It’s been six years since I finished my terminal degree (a Ph.D. can really sound like a disease, can’t it?). And that means, if I had followed the destined career path that my cohorts took, I would be tenured this year. (yes, I’m assuming I would be a bad-ass tenured professor). Instead, I hopped off that treadmill after a total of 5 years in various full time Higher Ed positions. I look at my friends, who – thanks to glorious nature of Facebook are all posting about receiving their tenure notices this year, and I gotta admit, I’m
really fucking a bit jealous. The tenure process is a real bitch, that has about as much transparency as the FreeMasons. So, to make myself feel better, I’m going to list all the things that I’ve accomplished in the last 6 years that my colleagues have not.

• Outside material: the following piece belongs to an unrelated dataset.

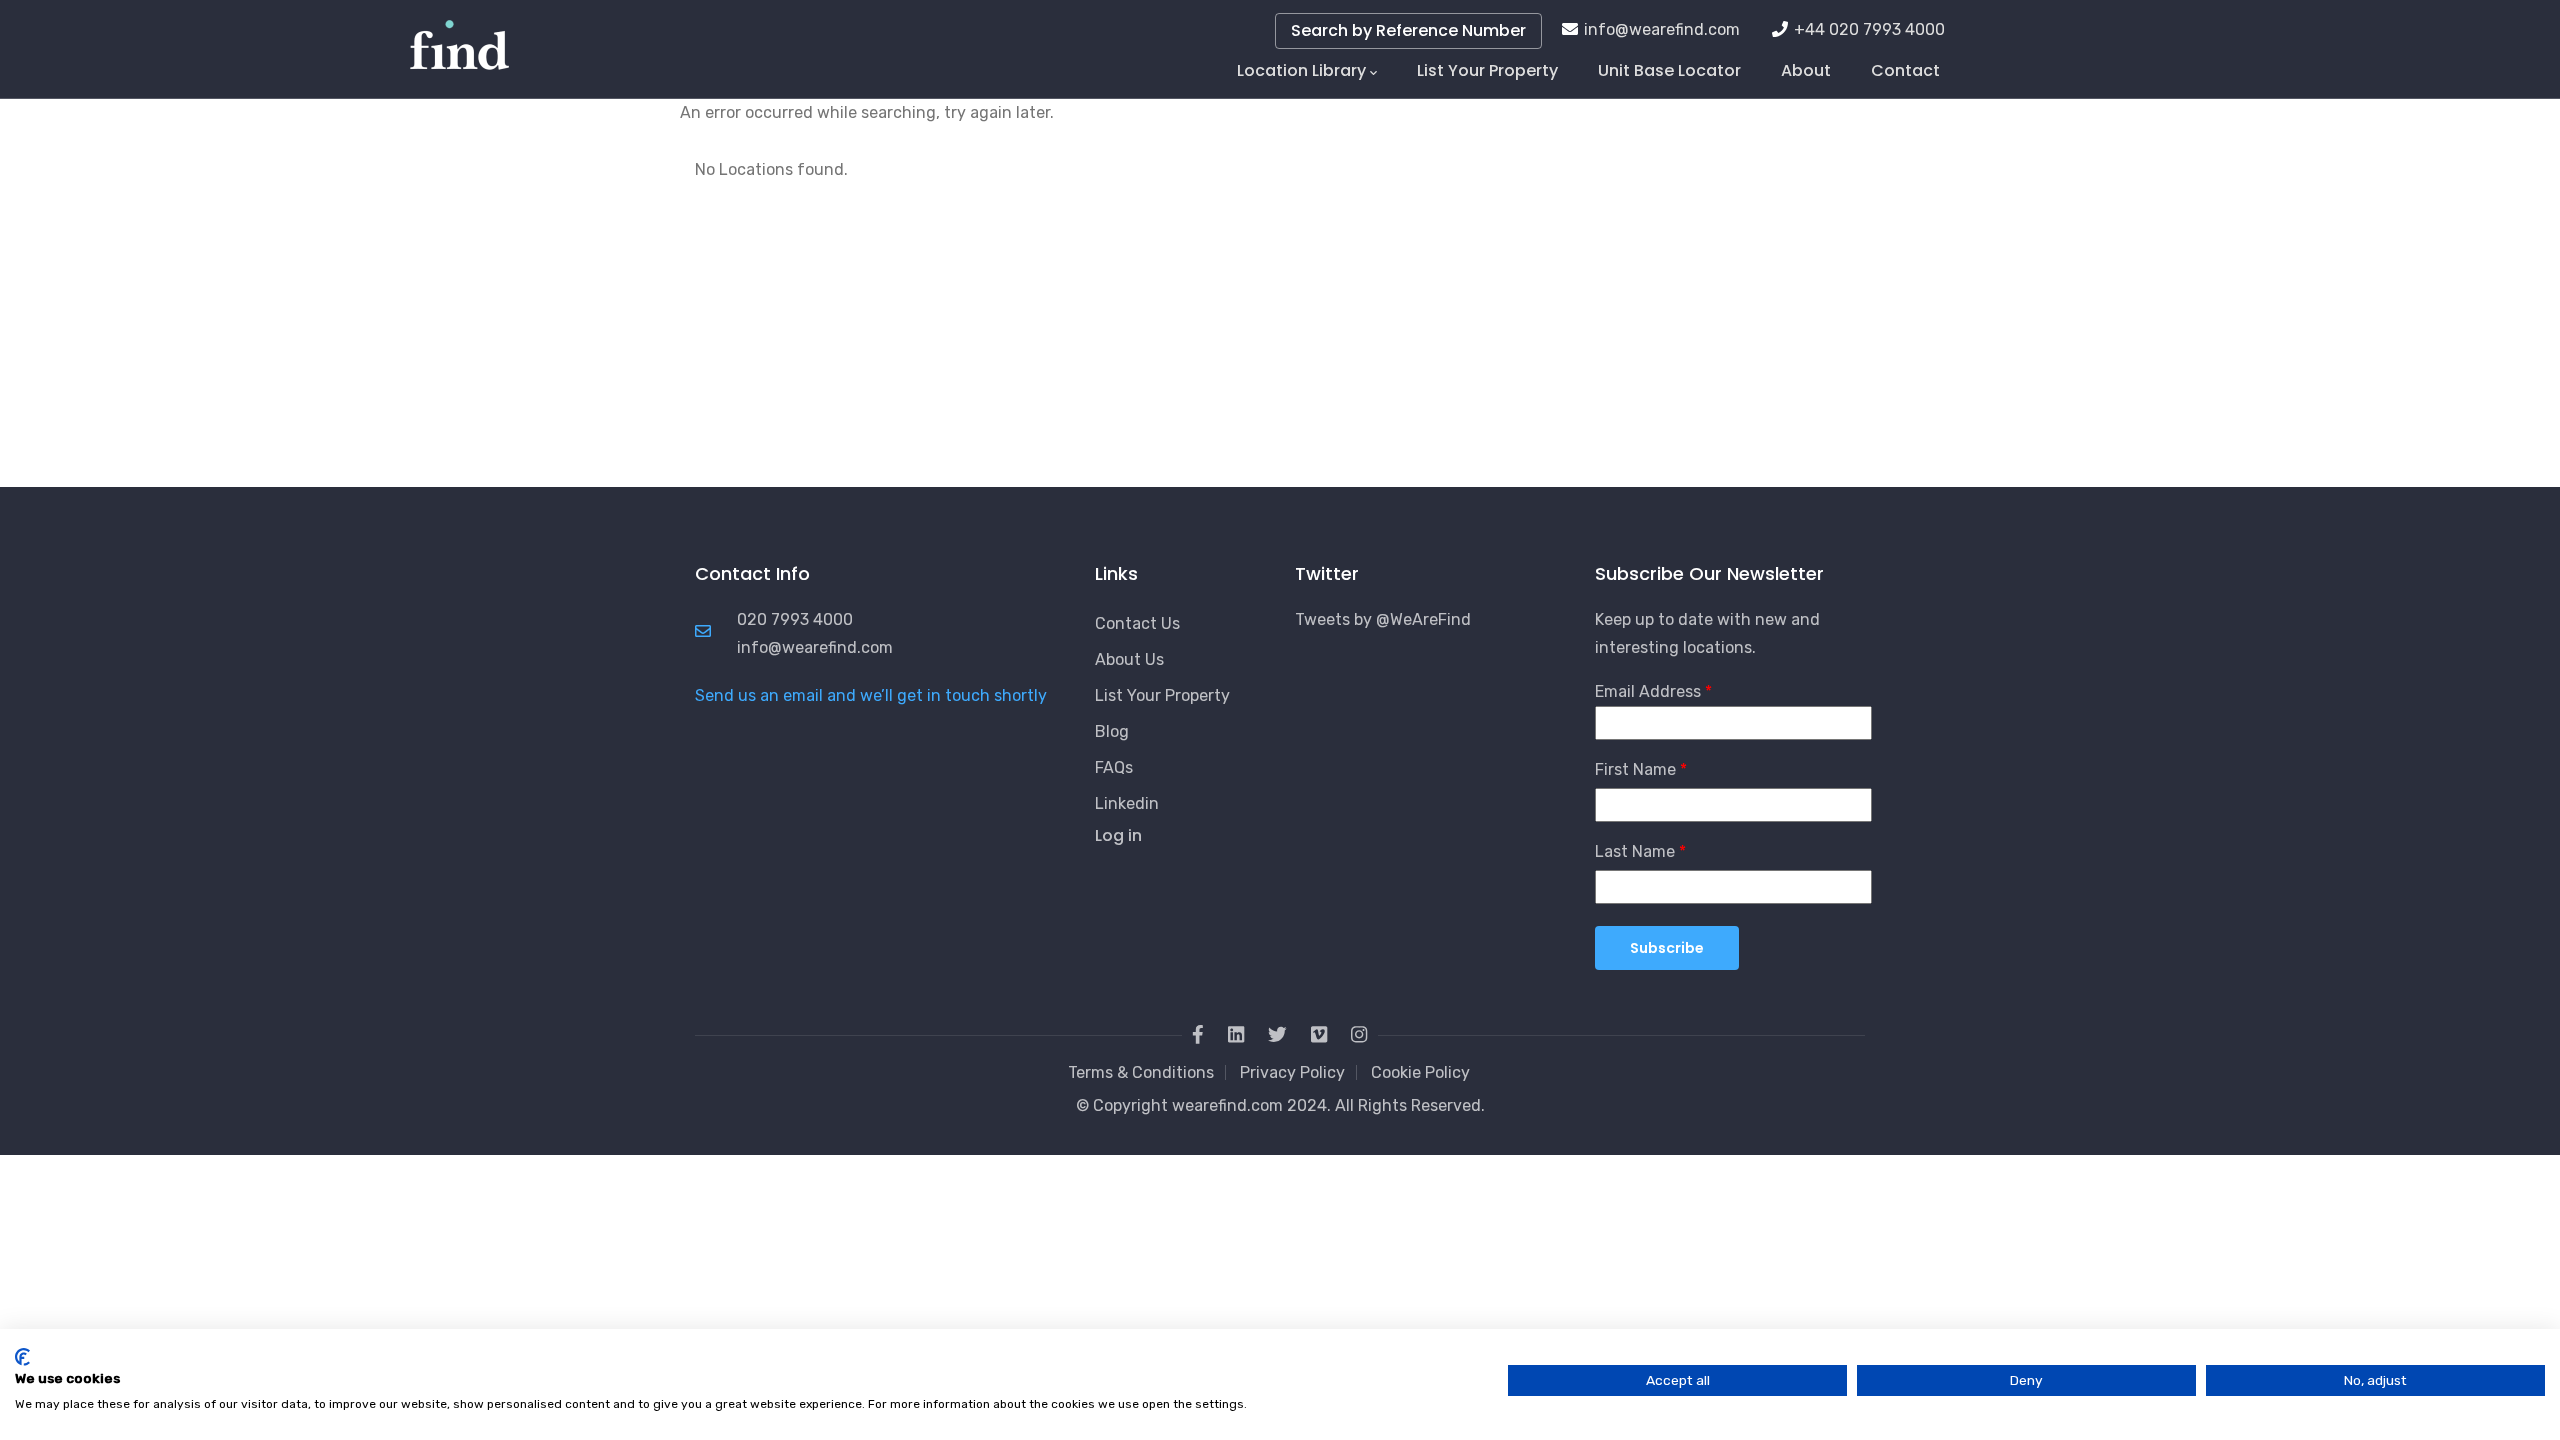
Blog (1112, 731)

- Marriage. Take that for what you will, but none of my colleagues are married. No dual appointments at a university necessary for their decisions to pack up and move to a new college town. They also miss out on the daily joy of after-work negotiations (what’s for dinner? where are your parents? who’s picking up the kids? did you do the laundry?) I am the CEO of my house.
- Gestation. That’s right. I grew 2 people inside me, and didn’t screw it up, either. And, I actually did that while in the tenure chase. None of my colleagues have kids, much less made them.
- Child rearing. Not sure what else to call this, but if you think about the massive amount of things babies need to learn , I have exceeded my teaching load. Eating, walking, pooping, reading….you name, I taught it. This should count more than a publication in an early childhood journal.
- Started my own non-profit. I love music teaching so much, that I started my own company just to do it better. I’m allowed to examine and criticize because I am no longer entrenched in the profession. Ok, so we are still a small non-profit company — and non-profit takes on a whole new meaning when it’s yours. But hey, I did, they didn’t.
- Start taking classes that actually interest me as a human. Especially in this last year when I’ve been very freelance, and have had
less workmore free time than I planned, I have tried to pursue more of my passions and less of the “have to’s”. I took creative writing and songwriting classes this past year – not because I had to, or thought I should – but because I wanted to take them. Some people love studying quantitative research design, or educational philosophy. Not me. I spent the last 3 years of my education taking the classes I needed to take, and not the ones I wanted to take. To paraphrase of Steve Jobs famous graduation speech at Stanford — I dropped out of their interests, and dropped into mine.
None of these things isolation will quell the sinking feeling in my stomach when someone asks “so, what are you doing now?” and I don’t have a flashy title to throw around. But they have made me, on the whole, a much happier person than I believe a solitary career focus would have done. And I still have faith that all of these things combined are preparing me for my next bad-ass, tenure demolishing, flashy title with a shiny business card that makes you drool, phase of life.